Although I’m not a lottery player most of the time, I decided that if I didn’t buy a ticket or two I’d miss the excitement when the drawing rolled around that evening. I purchased five tickets, I recall, and didn’t give it further thought until the big moment.
Sitting in front of my television, I laid out the tickets and began checking them as the numbers were called. One of my tickets matched the first number drawn. Then the second, the third, the fourth, and the fifth. Then the Powerball number was called and it wasn’t a match for me. I thought I was going to throw up.
Several minutes later, I called my friend John, a regular lottery player, to share my trauma. He commiserated with me and then cheerfully pointed out that I had won $5000. Moments earlier, I had lost $300,000,000. Now $5000 felt like a huge windfall.
The next day I drove to the Minnesota Lottery office and claimed my prize. I was giddy.
I had my picture taken holding a gigantic check with my name on it. I promptly deposited the actual check into my sabbatical account. Less than two years later, I was enjoying eight months of travel and discovery. Traveling first class would not have enriched the experience one bit.
I hadn’t thought about this little episode until a month or so ago when someone reminded me of it. “Do you ever think about how your life would be different if you had won all that money?” he asked. I told him that I hadn’t ever done that and couldn’t imagine that I’d be doing anything other than what I do now. He seemed skeptical.
Honestly, I hadn’t told him the truth. I had considered what winning that money meant and realized that had I become the recipient of this huge fortune, my time would have shifted to being a full-time money manager. But that wasn’t the worst part of it. How could I have maintained any credibility in helping folks become self-reliant and self-employed? I would have forfeited my platform.

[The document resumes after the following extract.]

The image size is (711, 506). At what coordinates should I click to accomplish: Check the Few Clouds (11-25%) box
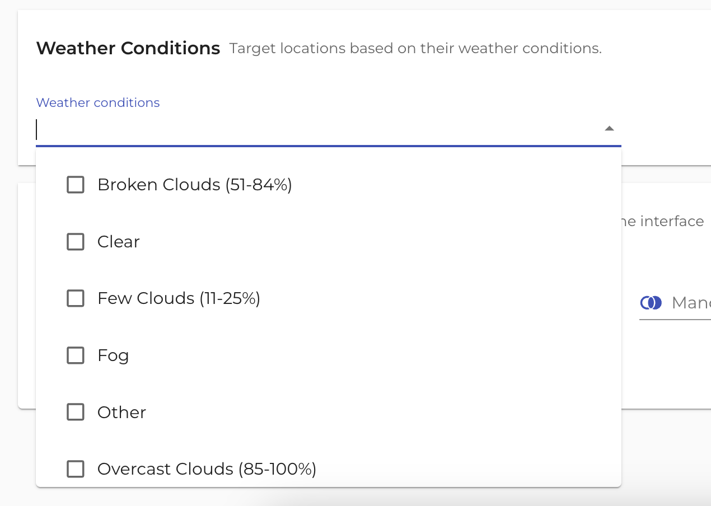point(76,298)
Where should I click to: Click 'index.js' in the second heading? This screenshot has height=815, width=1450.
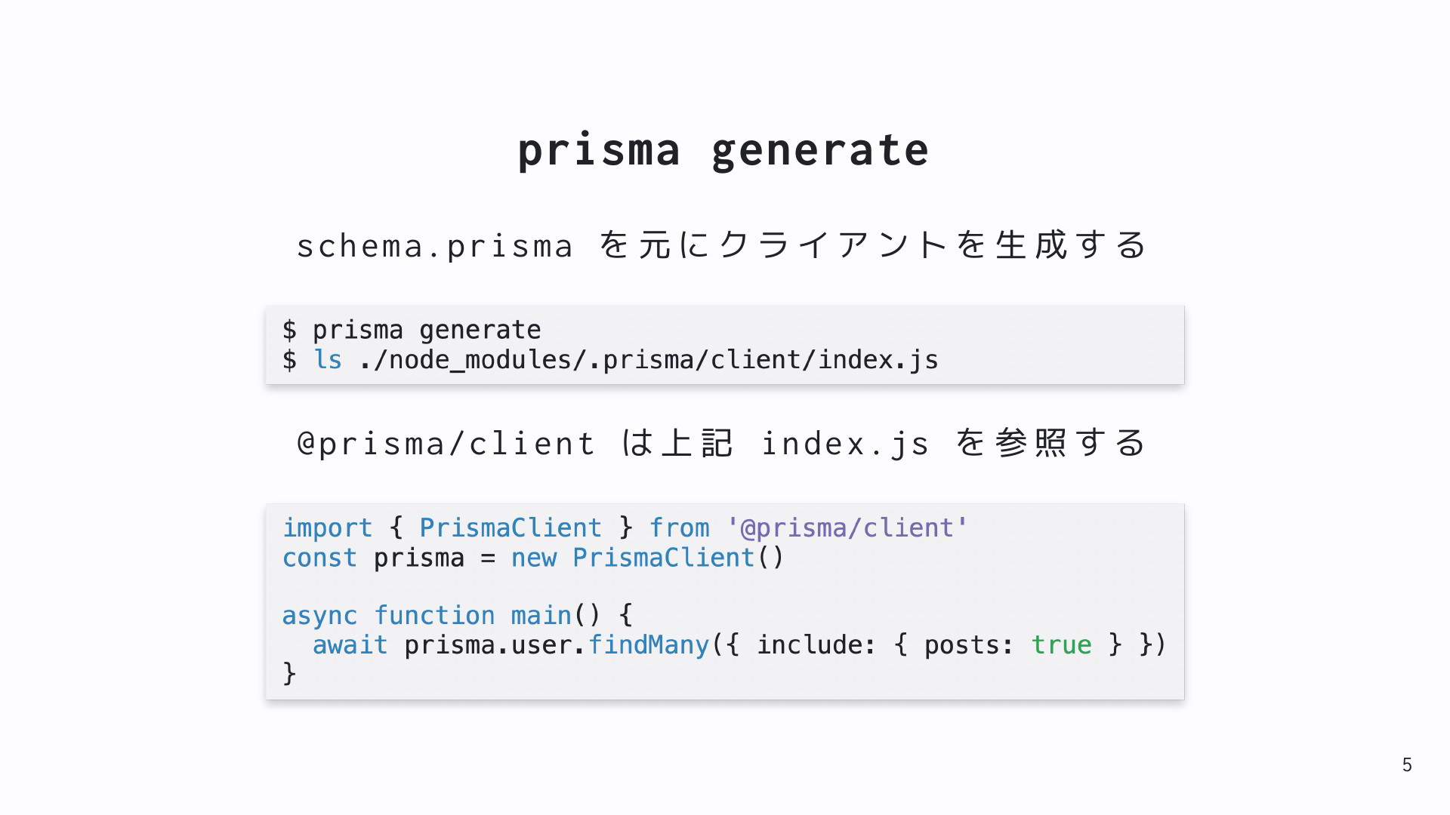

One of my all-time favorite episodes of the Actor’s Studio is the one with Dustin Hoffman. At the end of the show, a student asks him what he would be doing if he wasn’t a movie actor. Hoffman teared up and gives a passionate answer (which I’m paraphrasing here.) He points out that his movie career, while bringing him fame and fortune, was a bit of a fluke. If that hadn’t happened, he says, he’d be teaching theater in a college in the northwest or acting in community theater somewhere in the country. “I cannot not do this.”
It’s a sentiment echoed by Elizabeth Gilbert who points out that while the success of Eat, Pray, Love was thrilling, she would be equally devoted to writing had it not happened.
Could it be that it’s not about size, scale or success? Could it be–at least in the well-lived life–simply about the doing? You don’t need $300,000,000 for that.